Abbiamo lottato per vent'anni per avere un programma sanitario che si facesse carico di almeno il 30% delle nostre necessità dovute all'11 settembre. Il fatto che ho dovuto combattere per vent'anni in un paese che in teoria ha il miglior sistema sanitario del mondo è sorprendente. E penso che lo stesso accadrà dopo il COVID perché non abbiamo un sistema che ci consenta di affrontare gli aspetti in corso di una crisi sanitaria come questa. Drenerà costantemente la nostra economia, la nostra società, il nostro sistema sanitario in modi che semplicemente non dovrebbero verificarsi.

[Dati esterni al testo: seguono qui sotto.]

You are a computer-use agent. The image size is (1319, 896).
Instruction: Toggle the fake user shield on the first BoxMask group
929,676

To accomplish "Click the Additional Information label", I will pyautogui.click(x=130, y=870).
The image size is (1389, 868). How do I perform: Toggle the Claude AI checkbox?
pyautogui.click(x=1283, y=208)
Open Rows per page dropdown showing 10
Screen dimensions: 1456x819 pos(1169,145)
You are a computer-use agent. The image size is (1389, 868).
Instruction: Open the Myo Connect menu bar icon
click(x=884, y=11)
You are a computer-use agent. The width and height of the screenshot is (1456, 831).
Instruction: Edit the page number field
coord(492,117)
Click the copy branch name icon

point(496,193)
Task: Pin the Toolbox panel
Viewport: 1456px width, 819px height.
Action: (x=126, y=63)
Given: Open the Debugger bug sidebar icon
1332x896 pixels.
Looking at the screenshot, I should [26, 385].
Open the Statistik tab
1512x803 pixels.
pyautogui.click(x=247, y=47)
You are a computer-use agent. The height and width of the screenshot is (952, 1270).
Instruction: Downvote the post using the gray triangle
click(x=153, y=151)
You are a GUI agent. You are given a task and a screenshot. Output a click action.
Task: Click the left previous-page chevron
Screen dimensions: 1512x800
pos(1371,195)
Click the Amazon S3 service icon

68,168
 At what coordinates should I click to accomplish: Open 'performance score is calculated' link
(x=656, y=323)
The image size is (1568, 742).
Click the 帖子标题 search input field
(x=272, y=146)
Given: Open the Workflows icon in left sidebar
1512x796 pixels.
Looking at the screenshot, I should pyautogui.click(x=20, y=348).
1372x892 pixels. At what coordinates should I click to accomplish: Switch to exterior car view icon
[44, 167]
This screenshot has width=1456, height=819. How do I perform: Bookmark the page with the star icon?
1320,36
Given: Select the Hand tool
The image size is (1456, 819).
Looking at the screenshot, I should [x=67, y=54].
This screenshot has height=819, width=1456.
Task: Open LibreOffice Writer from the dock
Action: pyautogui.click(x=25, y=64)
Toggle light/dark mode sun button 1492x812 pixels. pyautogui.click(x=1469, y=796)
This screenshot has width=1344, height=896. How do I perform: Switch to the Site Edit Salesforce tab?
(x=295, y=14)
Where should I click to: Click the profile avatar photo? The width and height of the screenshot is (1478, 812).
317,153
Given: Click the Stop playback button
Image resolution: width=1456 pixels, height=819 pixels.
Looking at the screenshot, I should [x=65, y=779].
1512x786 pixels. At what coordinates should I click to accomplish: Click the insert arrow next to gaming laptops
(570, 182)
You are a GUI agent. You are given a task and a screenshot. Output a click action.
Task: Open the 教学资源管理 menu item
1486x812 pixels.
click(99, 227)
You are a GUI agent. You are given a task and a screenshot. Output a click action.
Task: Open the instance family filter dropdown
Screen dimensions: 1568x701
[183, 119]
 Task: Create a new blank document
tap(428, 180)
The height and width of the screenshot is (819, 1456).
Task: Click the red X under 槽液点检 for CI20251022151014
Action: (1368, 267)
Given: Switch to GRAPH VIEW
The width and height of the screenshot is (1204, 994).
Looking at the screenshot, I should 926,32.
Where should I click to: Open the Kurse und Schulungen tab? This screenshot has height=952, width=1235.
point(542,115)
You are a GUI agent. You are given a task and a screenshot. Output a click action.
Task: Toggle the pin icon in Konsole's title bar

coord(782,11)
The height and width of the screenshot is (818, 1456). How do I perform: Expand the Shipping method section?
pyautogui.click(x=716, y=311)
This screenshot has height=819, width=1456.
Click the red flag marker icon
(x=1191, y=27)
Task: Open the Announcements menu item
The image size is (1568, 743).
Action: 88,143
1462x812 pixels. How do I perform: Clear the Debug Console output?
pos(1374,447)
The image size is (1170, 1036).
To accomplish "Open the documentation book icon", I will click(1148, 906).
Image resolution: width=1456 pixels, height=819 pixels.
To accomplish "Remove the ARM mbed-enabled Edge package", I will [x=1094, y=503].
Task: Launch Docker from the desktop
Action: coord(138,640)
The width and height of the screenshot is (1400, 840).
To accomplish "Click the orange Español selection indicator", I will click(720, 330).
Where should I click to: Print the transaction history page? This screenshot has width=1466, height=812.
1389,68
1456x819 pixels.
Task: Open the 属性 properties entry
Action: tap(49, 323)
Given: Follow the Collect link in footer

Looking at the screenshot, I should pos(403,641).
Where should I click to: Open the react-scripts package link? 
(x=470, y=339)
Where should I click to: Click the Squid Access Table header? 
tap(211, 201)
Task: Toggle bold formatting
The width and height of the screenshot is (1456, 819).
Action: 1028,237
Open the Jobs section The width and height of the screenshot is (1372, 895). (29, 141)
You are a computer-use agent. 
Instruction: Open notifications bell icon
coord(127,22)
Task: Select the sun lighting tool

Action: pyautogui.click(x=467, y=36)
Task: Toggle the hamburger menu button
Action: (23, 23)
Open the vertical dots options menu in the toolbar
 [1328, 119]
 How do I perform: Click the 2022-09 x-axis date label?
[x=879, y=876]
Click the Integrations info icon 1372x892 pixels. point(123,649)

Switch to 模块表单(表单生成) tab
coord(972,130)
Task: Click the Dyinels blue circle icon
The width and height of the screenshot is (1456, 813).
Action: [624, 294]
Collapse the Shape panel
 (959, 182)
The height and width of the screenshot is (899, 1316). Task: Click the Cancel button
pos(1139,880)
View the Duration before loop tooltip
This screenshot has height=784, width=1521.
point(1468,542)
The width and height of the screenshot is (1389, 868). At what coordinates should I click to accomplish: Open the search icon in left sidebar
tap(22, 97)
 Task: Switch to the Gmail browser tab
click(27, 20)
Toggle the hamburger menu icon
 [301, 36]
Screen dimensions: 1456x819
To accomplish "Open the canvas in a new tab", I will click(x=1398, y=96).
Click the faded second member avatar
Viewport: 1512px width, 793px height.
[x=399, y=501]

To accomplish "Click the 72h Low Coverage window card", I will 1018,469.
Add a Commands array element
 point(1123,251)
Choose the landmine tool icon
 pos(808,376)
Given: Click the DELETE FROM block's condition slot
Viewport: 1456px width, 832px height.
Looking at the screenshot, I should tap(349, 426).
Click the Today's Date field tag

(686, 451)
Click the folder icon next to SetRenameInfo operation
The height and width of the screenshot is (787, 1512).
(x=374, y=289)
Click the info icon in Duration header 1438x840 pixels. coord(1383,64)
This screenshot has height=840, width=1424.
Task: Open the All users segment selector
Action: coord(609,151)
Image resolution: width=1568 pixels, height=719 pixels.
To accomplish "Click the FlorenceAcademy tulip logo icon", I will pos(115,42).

Stiamo assistendo alla stessa ignoranza del problema e al rifiuto di affrontare l'ovvia soluzione che abbiamo visto dopo l'11 settembre. E l'11 settembre come crisi ambientale è avvenuta su scala molto più piccola, ha colpito trecento o quattrocentomila persone a Lower Manhattan, non milioni di persone in tutta la nazione. Ma piccoli 11/9 accadono costantemente qui. Flint nel Michigan [città dove è avvenuta una crisi sanitaria dovuta a contaminazione delle acque, NdT] è un piccolo 11 settembre, stanno attraversando una crisi ambientale che avrà conseguenze di lunga durata e non abbiamo fatto nulla per risolvere il problema. Il problema delle armi da fuoco è un altro esempio di ciò, in questo paese chiediamo alle persone di pagare le spese mediche dopo essere state colpite da colpi di arma da fuoco in atti di violenza di massa. Il numero di richieste di risarcimento mediche su GoFundMe rappresenta un terzo della loro attività.

Abbiamo consentito a queste crisi di protrarsi per molto più tempo del necessario perché ci rifiutiamo di prenderci cura delle loro conseguenze. Lo vedo che sta arrivando proprio ora con il COVID, stiamo facendo la stessa identica cosa. Non l'abbiamo mai fatto su una scala così grande, stiamo per rifiutarci di prenderci cura delle conseguenze a lungo termine di qualcosa che ha toccato la vita di ogni singola persona in America, non qualcosa che ha toccato solo Lower Manhattan o Flint nel Michigan, o un altro posto qualsiasi. Non abbiamo fatto nulla per affrontare questi errori; quindi per me vedere arrivare la crisi da COVID è come un incidente d'auto al rallentatore in cui vedo tutti questi errori e il modo in cui hanno un impatto su di noi di lungo termine, e come queste lacune nella reazione ai disastri avranno impatti su di noi non solo adesso. È brutto adesso che nessuno possa lavorare e che siamo ancora bloccati a casa sette mesi dopo esserci chiusi dentro per la prima volta; ma vedo anche come tra vent'anni continuerà ad avere un impatto su di noi, e non vedo nessuno fare un passo per affrontare la questione, il che è frustrante.